_EXCERPT_.
____
Yes. But there is very little bank data.

grounded_sage13:03:16

What is the natural way of doing things in datomic? Using the refs etc?

favila13:03:30

using refs

favila13:03:52

(I would normally assume a :customer/id was scoped to customers)

favila13:03:11

so :customer/address -> some entity with address attributes on it

favila13:03:25

:customer/bank -> some attribute with bank entities on it

favila13:03:43

at this point you have a single pull expression, because it can see all the joins

favila13:03:08

you need two steps:

grounded_sage13:03:19

This is kind of a dirty data CSV import. So I haven’t got much luxury in the naming of things. Was just assessing if datalog will help me with pre-processing. But it’s harder than I thought

favila13:03:20

[?c :customer/id ?id][?a :address/id ?id][?b :bank/id ?id] for those with banks

favila13:03:13

[?c :customer/id ?id][?a :address/id ?id](not [_ :bank/id ?id]) for those without

favila13:03:56

get-else isn’t good here because it can’t make use of a value index for :bank/id

grounded_sage13:03:20

So you would split it into 2 queries?
____
_DATA EXCERPT_.

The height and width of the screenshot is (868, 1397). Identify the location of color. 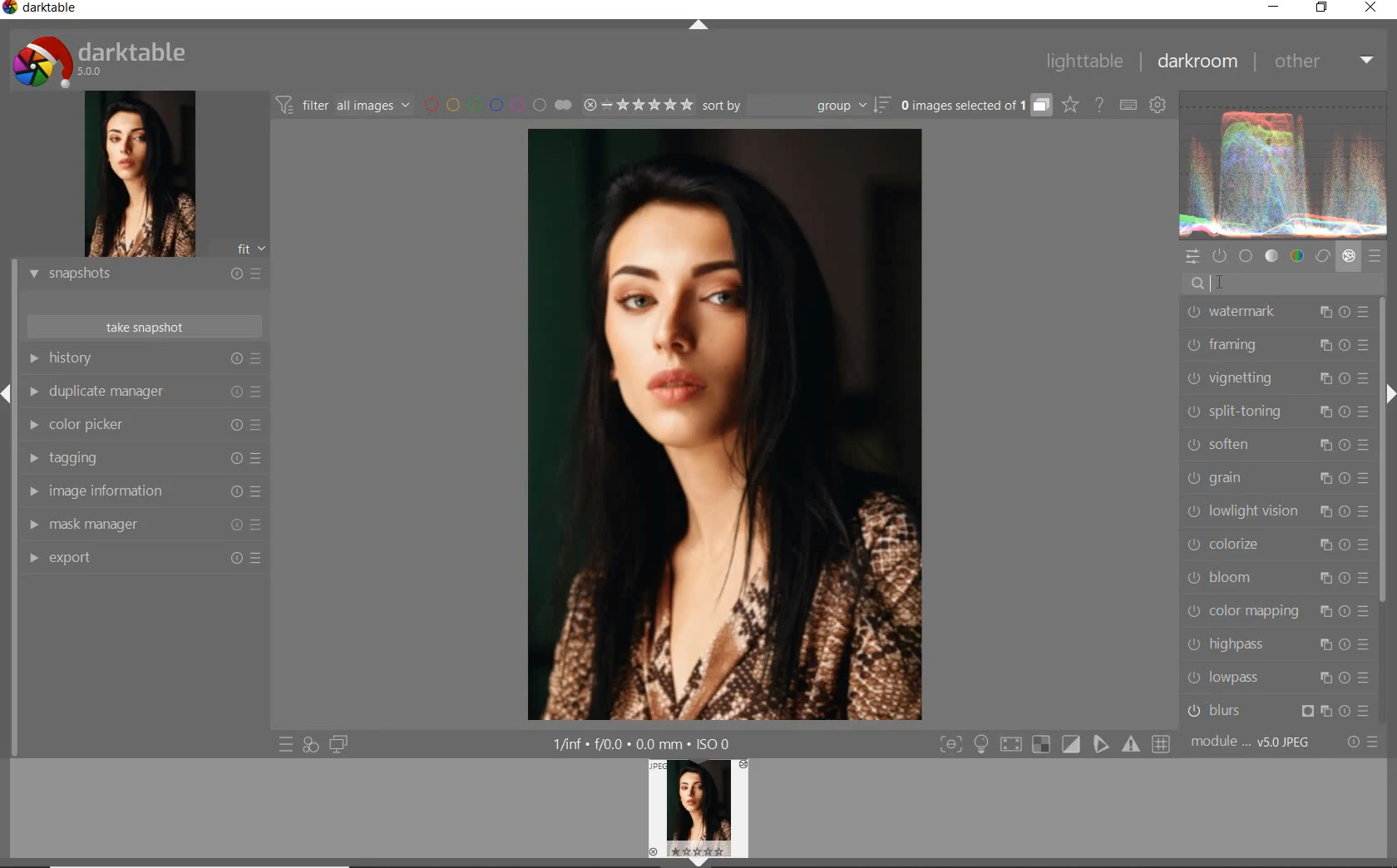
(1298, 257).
____
_WHAT YOU WILL DO_.
• 1. Reproduce the Datomic chat thread word for word, starting at "[?c :customer/id ?id][?a :address/id ?id][?b" and ending at "into 2 queries?".
• 2. Translate this sentence from the Datomic chat thread into Spanish: "This is kind of a dirty data CSV import."
• 3. Extend the Datomic chat thread with the messages that follow its last one.

_RESULTS OF THE EXERCISE_.
• 1.
[?c :customer/id ?id][?a :address/id ?id][?b :bank/id ?id] for those with banks

favila13:03:13

[?c :customer/id ?id][?a :address/id ?id](not [_ :bank/id ?id]) for those without

favila13:03:56

get-else isn’t good here because it can’t make use of a value index for :bank/id

grounded_sage13:03:20

So you would split it into 2 queries?

• 2. Esta es una especie de importación de CSV con datos sucios.

• 3.
favila13:03:24

I would

favila13:03:00

You could unify to one query using or and a sentinel for the missing bank case, but you can’t pull off that sentinel

grounded_sage13:03:18

Thanks. I was trying to avoid that but I guess it requires stronger schema for that.

favila13:03:59

up to you if it’s worth augmenting your data

favila13:03:26

it’s easy to find the common values via query and build the tx you need to make the refs

favila13:03:01

[?c :customer/id ?id][?a :address/id ?id] -> [:db/add ?c :customer/address ?a] for example

grounded_sage13:03:29

The problem I have is that this is a CSV ETL job. Daily drops with millions of rows and 10's of columns. So doing these checks doesn’t seem that efficient.

grounded_sage13:03:35

Though I could be wrong….

grounded_sage14:03:12

The CSV’s is pretty much always the same… with just a bit of new data.

favila14:03:31

I hate to say it, but sql might be a better fit, depending on what you do

grounded_sage14:03:53

I’m starting to believe it.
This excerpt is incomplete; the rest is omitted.